Successful AI car driving could be evaluated by the increased safety of driving (the great hope) and the social acceptability of AI (successful crossing of the valley of the uncanny). But such success is still task specific. How would know we had successful AGI if/when we created it? It would nothing like human intelligence, which is shaped not only by information processing, but by embodiment and the emotions central to human existence. Empathy, love, grief, fear, anger, and our other emotions don’t just shape what we know but shape how we value and how we act with what we know. Both physical and emotional pain set the crucial stakes for our learning. AI cannot be fully imbued with these attributes—even if we could make failure in some sense physically painful for the AI, emotional pain, the far more potent teacher, is out of reach for AI. We are not even clear on how it works in humans to model it properly.
So AGI cannot be like human intelligence. Its generality cannot be tied to the potency of human stakes, including the fact of human mortality and human vulnerability. We set the stakes for AI with task specific applications, and so can train such limited application AI. Such stakes for AGI are irreducibly murky or out of reach.

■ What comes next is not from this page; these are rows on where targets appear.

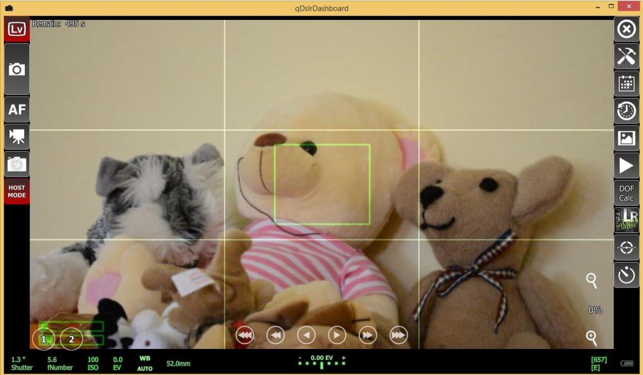Image resolution: width=643 pixels, height=375 pixels.
Task: Enable HOST MODE
Action: click(17, 190)
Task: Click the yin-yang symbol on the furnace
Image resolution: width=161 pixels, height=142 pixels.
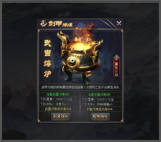Action: coord(72,61)
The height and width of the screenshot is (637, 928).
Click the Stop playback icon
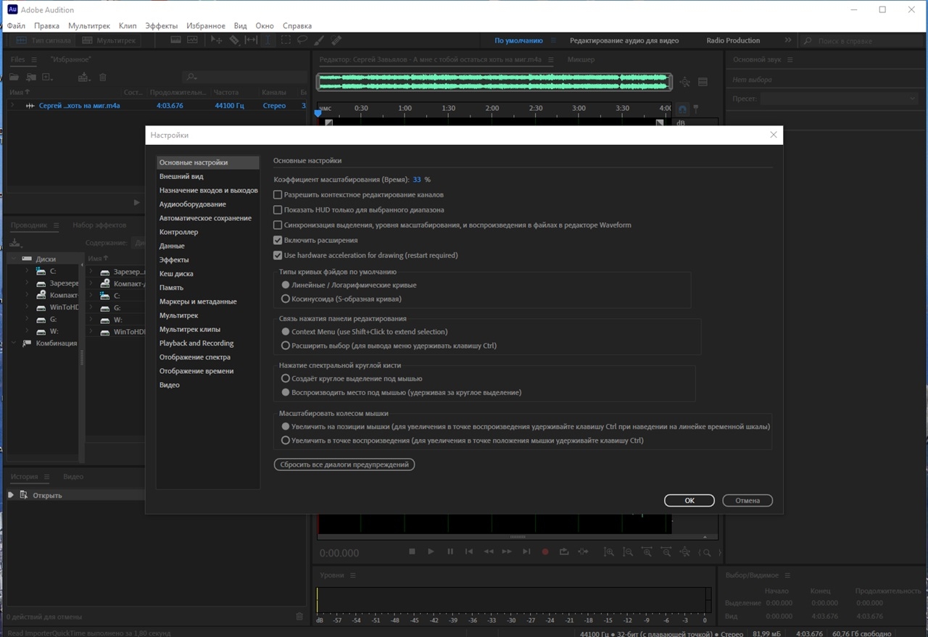[x=412, y=551]
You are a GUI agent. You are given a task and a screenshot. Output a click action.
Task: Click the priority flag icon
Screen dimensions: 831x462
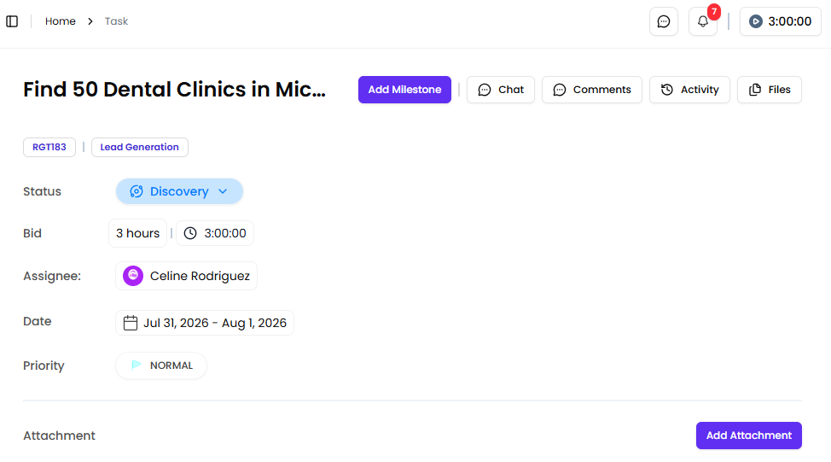(137, 365)
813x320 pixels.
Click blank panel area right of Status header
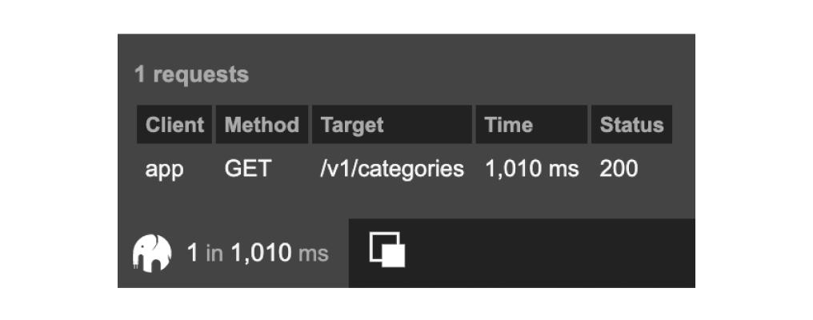pos(684,125)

This raises the question of why then pursue AGI? Recall we don’t have to; no scientist has to. Task specific AI is useful. What would an AGI utterly different from our own intelligence do for us?
Such reflection clarifies what we should be asking at this point. Why should we pursue AGI? Just because we can is not an adequate answer.
And if we do pursue it, how might such pursuit be done responsibly? What would count as success for an AGI (recognizing it will not be like us)? And should we ever allow it to have access to controlling real things in the real world (like cars, packages, airplanes, etc.)? An AGI that controls nothing in the world but serves as an unusual interlocutor for humans might be interesting, but it is not even clear it would be helpful, as it would not be aligned with what is important to us. Why have this kind of thing around?
The development of AGI is up to us as intelligent human actors. We make these choices, and we should make them asking the right questions.
Future Fund should be grappling with these questions, and questions of how to assist scientists making choices about what to pursue and how to pursue it. Societal responsibility in science is now an endemic feature of scientific research. How to grapple well with this responsibility is something worth incentivizing, not how to change minds about probabilities of future events.